The Historic Interiors Group (HIG), an Affiliate Group of the Society of Architectural Historians, is seeking proposals for its 6th Annual Emerging Scholars Symposium, No Fixed Abode: Histories of the Mobile and Itinerant Interior, on September 25, 2026.
The interior has long been equated with fixity, as the bounded, sheltered, and domesticated space, a stable retreat for the individual against the flux of public life. Yet a significant and underexplored category of interior space has always been designed precisely to move: to carry its occupants across landscapes, routes, and borders while providing functions of comfort, shelter, sociability, intimacy that we associate with domestic life; or to facilitate commerce, scientific enquiry, medical intervention, religious practice, or governmental authority and surveillance. Mobile and itinerant interiors are, in this sense, a limit case for the discipline: spaces that are contained in function but not in location, ephemeral not only in time but in place.
Historians of the interior are well acquainted with temporal ephemerality – the difficulty of capturing spaces continuously transformed by use, reuse, fashion, trends, and the passage of time. Mobile interiors add a geographical dimension to this problem. Upholstered compartments of nineteenth-century railway carriages, folding furniture of military field tents, ocean liner staterooms, caravans of itinerant and traveling communities, and make-shift spaces for the displaced and houseless people victim to global late-capitalism induced housing and immigration crises and war zones: these spaces resist the research methodologies and archival records on which interior history has traditionally relied. At the same time, they offer a productive vantage point on questions of class, gender, and (inter)cultural encounters. What happens to social hierarchies or domestic spatialities when the interior is lifted from its usual context? Do the structures of settled life, including gendered division of space or the expressions of socio-economic distinction and power structure, reassert themselves in transit, or does mobility temporarily suspend them?
These questions carry renewed urgency in a world where mobility, travel, and tourism have become commodities, and where housing crises, displacement, and precarity make the relationship between domesticity and stability increasingly fraught.
This symposium invites emerging scholars to bring mobile and itinerant interiors into focus as objects of historical inquiry in their own right.
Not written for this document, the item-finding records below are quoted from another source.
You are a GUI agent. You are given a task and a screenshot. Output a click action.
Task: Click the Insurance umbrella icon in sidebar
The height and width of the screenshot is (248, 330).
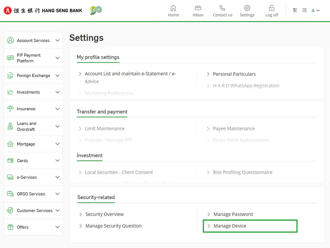[x=11, y=109]
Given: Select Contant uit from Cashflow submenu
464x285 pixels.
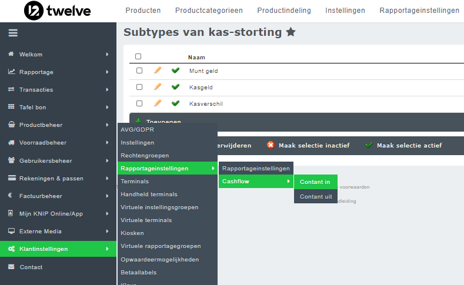Looking at the screenshot, I should (315, 197).
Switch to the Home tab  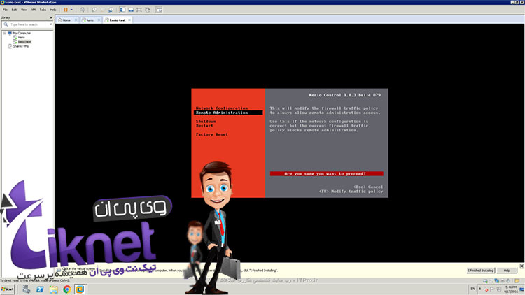67,20
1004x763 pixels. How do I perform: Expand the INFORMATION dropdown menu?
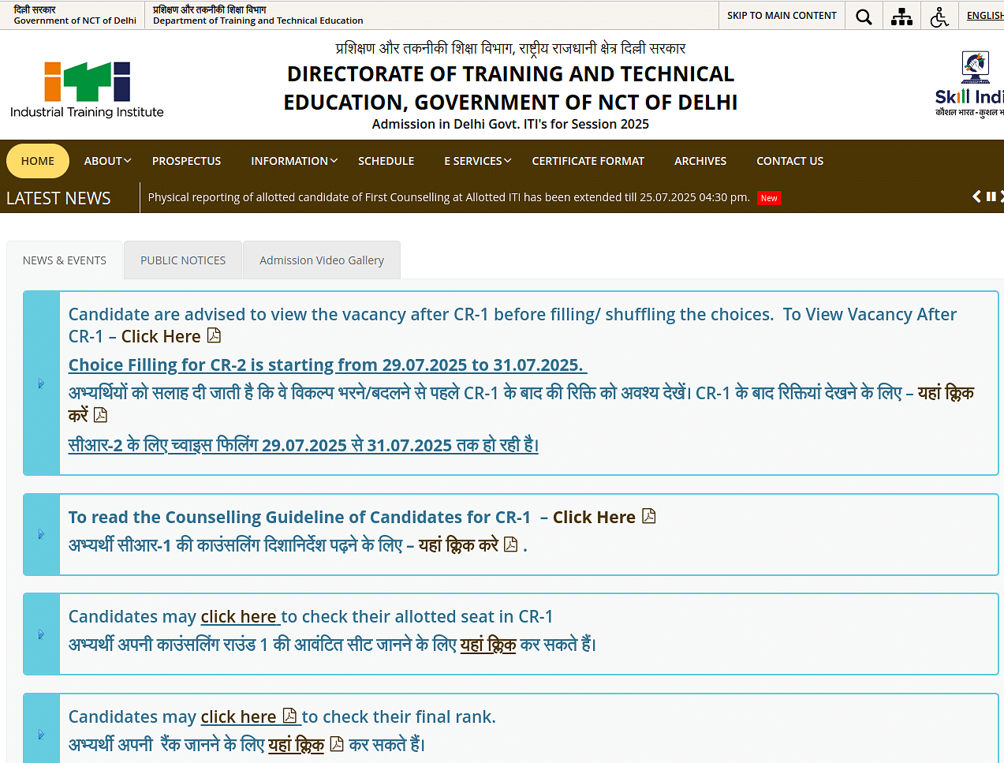(293, 161)
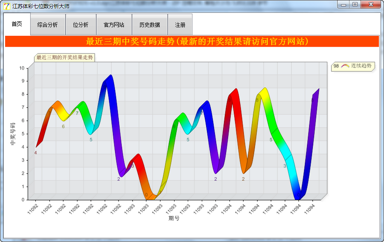Viewport: 384px width, 242px height.
Task: Switch to the 首页 tab
Action: coord(17,24)
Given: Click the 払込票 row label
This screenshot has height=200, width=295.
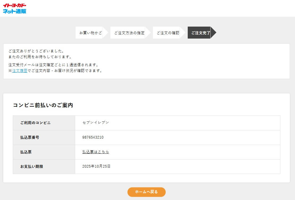Looking at the screenshot, I should (26, 152).
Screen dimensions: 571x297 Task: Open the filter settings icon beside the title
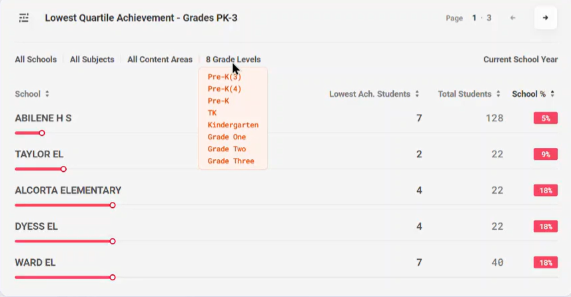click(x=24, y=18)
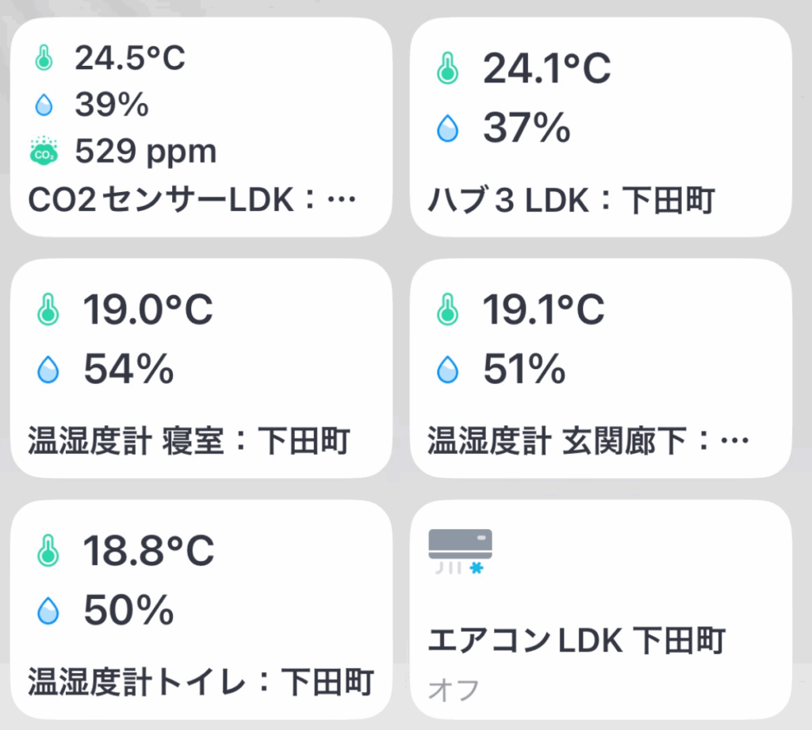Click humidity droplet icon in 寝室 card

coord(48,369)
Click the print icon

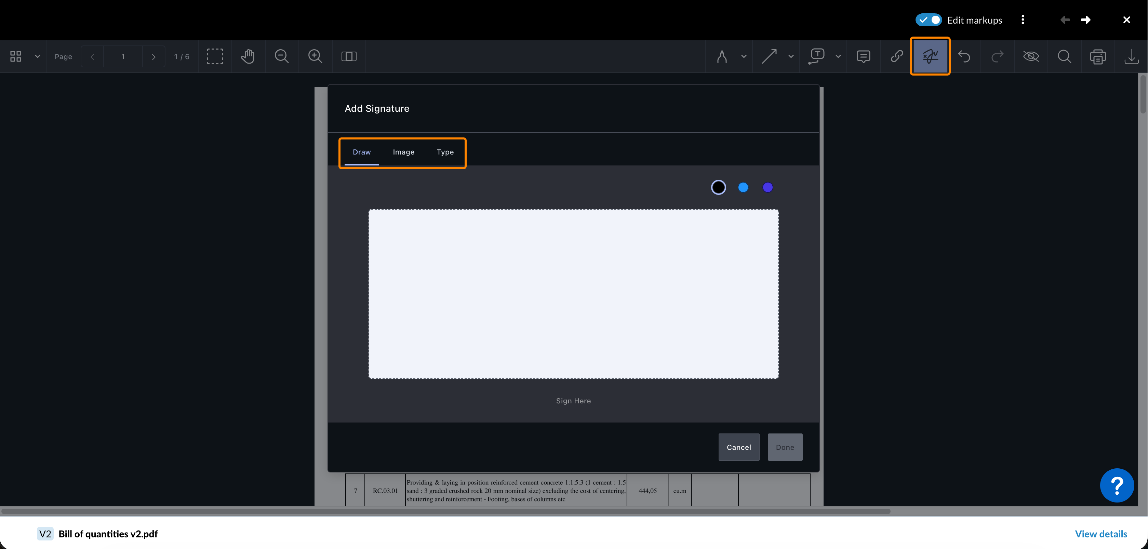pyautogui.click(x=1098, y=57)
Papers might address the full spectrum of mobility from the luxury custom-made presidential train, the commercial cruise liner to the makeshift missionary station and the mobilhome, to the encampments and ad-hoc shelters necessitated by housing crises. Scholars are encouraged to interrogate the specific methodological challenges these spaces pose. What roles do trade catalogues, passenger diaries, engineering drawings, film, or oral history play in recovering interiors whose very nature resists conventional documentation?
Topics might include, but are not limited to:
- Vehicle interiors designed for domestic or quasi-domestic use (railway carriages, ocean liners, airships, aircraft, coaches, campervans, caravans)
- Temporary and itinerant interiors (field hospitals and military tents, expedition quarters, missionary stations, fairground and circus interiors)
- The relationship between networks, routes, and interior design: how do the geographies and logics of mobility shape spatial and material choices?
- Portability, adaptability, and make-shift materiality
- Social hierarchies in transit: the reproduction or temporary suspension of class, gender, and racial spatial orders
- The mobile interior as a site of (inter)cultural and (trans)national encounters
- Archival and methodological approaches to the study of mobile and itinerant interiors
Graduate students, PhD candidates, and early-career postdocs from diverse disciplinary fields are invited to submit proposals for 20-minute presentations. Submissions addressing any time period or geographical area are welcome; interdisciplinary approaches are especially encouraged. Please send an abstract of no more than 500 words and a 2-page CV by June 10th to sahhigessymposiumgmail.com. Questions to the HIG Emerging Scholars Committee can be addressed to Charlotte Rottiers through the same email address.
All submissions will be reviewed anonymously by the members of the HIG Emerging Scholars Committee. Acceptance mails are scheduled for mid-July.